Éléments déterminants
Depuis, l’or, la matière première la plus sensible aux taux et au dollar, a réussi à résister à une hausse de 0,6 % des rendements réels américains. En dehors d’une petite surenchère liée aux préoccupations géopolitiques actuelles, nous voyons émerger plusieurs autres éléments déterminants, dont certains sont présentés ci-dessous.
- Ces derniers mois, l’or s’est montré de moins en moins sensible à la hausse des rendements réels, les investisseurs cherchant plutôt à couvrir leurs portefeuilles contre le risque de ralentissement de la croissance et, partant, contre le risque de baisse des valorisations boursières et de hausse des turbulences sur le marché obligataire. Même des hausses de taux plus agressives pourraient finir par profiter à l’or, car le risque d’une erreur de politique de la Réserve fédérale augmentera encore sur fond de risque de récession accru.

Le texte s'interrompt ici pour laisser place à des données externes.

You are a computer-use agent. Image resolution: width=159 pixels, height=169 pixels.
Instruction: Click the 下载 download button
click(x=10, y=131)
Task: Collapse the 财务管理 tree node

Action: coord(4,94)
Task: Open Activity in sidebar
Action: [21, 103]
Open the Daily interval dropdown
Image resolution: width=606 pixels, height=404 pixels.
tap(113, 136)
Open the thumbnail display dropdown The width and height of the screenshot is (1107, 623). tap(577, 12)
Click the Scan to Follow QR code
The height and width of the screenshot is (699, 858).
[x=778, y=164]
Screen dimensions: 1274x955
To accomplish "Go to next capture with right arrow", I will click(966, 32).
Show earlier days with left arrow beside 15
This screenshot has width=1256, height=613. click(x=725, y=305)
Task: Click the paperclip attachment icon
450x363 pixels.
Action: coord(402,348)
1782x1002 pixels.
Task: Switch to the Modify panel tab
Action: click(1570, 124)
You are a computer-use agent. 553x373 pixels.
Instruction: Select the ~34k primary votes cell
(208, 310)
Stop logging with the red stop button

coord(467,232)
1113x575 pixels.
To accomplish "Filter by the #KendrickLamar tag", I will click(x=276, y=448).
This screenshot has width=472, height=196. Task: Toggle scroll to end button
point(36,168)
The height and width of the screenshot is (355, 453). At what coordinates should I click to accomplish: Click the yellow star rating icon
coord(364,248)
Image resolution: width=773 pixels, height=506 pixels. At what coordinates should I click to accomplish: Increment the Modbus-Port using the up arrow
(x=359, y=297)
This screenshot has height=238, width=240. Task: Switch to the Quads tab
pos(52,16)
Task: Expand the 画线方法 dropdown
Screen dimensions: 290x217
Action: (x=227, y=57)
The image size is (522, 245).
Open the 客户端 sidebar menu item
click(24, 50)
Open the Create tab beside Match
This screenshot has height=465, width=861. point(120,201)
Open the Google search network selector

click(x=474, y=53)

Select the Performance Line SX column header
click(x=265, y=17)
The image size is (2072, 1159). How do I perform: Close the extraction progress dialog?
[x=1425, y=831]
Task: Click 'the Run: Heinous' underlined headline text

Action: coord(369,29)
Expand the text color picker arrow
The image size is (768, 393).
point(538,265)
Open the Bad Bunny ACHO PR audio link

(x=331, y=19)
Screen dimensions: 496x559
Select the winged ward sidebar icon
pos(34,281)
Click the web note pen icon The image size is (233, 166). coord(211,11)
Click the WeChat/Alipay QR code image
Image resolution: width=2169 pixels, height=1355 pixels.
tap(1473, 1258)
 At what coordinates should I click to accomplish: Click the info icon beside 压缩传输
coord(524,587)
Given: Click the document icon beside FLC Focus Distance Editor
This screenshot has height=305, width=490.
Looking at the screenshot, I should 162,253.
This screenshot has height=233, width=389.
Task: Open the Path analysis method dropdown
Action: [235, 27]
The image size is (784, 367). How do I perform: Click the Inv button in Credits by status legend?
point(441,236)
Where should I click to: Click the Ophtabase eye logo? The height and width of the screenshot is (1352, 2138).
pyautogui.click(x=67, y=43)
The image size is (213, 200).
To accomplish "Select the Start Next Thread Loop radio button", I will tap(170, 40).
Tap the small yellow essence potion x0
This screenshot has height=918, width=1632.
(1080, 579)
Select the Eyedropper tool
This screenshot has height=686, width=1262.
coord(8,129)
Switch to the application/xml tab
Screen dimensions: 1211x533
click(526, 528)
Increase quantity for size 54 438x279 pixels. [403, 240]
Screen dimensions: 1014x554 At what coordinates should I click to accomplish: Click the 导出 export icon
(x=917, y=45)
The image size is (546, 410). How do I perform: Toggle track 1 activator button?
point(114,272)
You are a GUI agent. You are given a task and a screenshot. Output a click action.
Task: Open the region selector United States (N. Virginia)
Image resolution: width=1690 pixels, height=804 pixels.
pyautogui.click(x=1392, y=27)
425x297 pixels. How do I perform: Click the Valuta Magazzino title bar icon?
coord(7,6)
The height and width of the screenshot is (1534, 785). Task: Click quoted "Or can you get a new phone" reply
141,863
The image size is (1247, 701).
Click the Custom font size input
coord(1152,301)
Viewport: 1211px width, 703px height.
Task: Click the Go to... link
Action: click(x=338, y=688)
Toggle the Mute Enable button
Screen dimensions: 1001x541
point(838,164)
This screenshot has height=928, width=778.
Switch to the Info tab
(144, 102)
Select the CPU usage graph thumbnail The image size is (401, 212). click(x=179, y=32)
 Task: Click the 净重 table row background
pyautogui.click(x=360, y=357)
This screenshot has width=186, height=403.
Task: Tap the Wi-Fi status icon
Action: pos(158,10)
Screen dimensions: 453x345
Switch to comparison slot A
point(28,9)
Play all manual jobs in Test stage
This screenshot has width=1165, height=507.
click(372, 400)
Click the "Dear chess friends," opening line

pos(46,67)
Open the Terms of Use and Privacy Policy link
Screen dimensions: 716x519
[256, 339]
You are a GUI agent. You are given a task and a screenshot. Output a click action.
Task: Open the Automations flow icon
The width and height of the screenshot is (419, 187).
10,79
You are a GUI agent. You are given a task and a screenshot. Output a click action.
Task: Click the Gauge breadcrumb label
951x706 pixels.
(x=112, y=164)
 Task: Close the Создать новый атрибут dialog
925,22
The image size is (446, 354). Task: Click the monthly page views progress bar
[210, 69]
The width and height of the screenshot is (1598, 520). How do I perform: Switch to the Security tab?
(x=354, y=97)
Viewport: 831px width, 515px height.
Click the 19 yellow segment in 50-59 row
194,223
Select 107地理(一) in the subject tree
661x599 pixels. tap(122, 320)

- Les vertus de l’or comme couverture contre l’inflation et comme valeur refuge ont fait l’objet d’un regain d’attention en raison de la volatilité croissante des cours des actions et obligations dans un marché qui s’adapte à un environnement de hausse des taux. Dans le même temps, nous pensons que l’inflation restera élevée, l’augmentation des coûts de production, des salaires et des loyers figurant parmi les composantes qui pourraient ne pas être freinées par la hausse des taux. Dans cette optique, l’or est également de plus en plus considéré comme une couverture contre l’optimisme actuel des marchés quant à la capacité des banques centrales à réduire l’inflation.
- Le secteur des matières premières a repris des couleurs au cours de l’année écoulée, avec des fondamentaux solides qui sous-tendent de nombreuses matières premières individuelles. Plusieurs de ces matières seront confrontées à une période prolongée d’inadéquation entre une demande en hausse et une offre inélastique. Comme certains des indices de matières premières les plus suivis du monde détiennent entre 5 et 15 % de leur exposition en or, toute demande d’une large exposition au secteur des matières premières génère automatiquement une demande supplémentaire d’or.
Alors que les gestionnaires d’actifs montrent des signes de regain d’appétit, comme l’illustre le graphique des ETF ci-dessous, l’effet du prix n’a pas encore suscité un intérêt accru de la part des gestionnaires de fonds à effet de levier qui se concentrent souvent plus sur le momentum que sur les fondamentaux. Au cours de la semaine jusqu’au 1er février, ils ont détenu une position longue nette sur les contrats à terme sur l’or (COMEX) de 62 500 lots seulement, soit 6,5 millions d’onces, ce qui est inférieur de 78 % au record de 2019. Les gestionnaires de fonds qui se concentrent sur le momentum ont tendance à acheter quand les cours grimpent et à vendre quand ils baissent. Afin d’attirer une demande accrue de la part des comptes de trading à effet de levier, l’or doit au minimum dépasser le soutien de 50 % de la correction de 2020 à 2021, à 1 876 USD, qui est également le sommet de 2021. Dans l’autre sens, une baisse sous le niveau de 1 750 USD présagerait une correction plus sévère.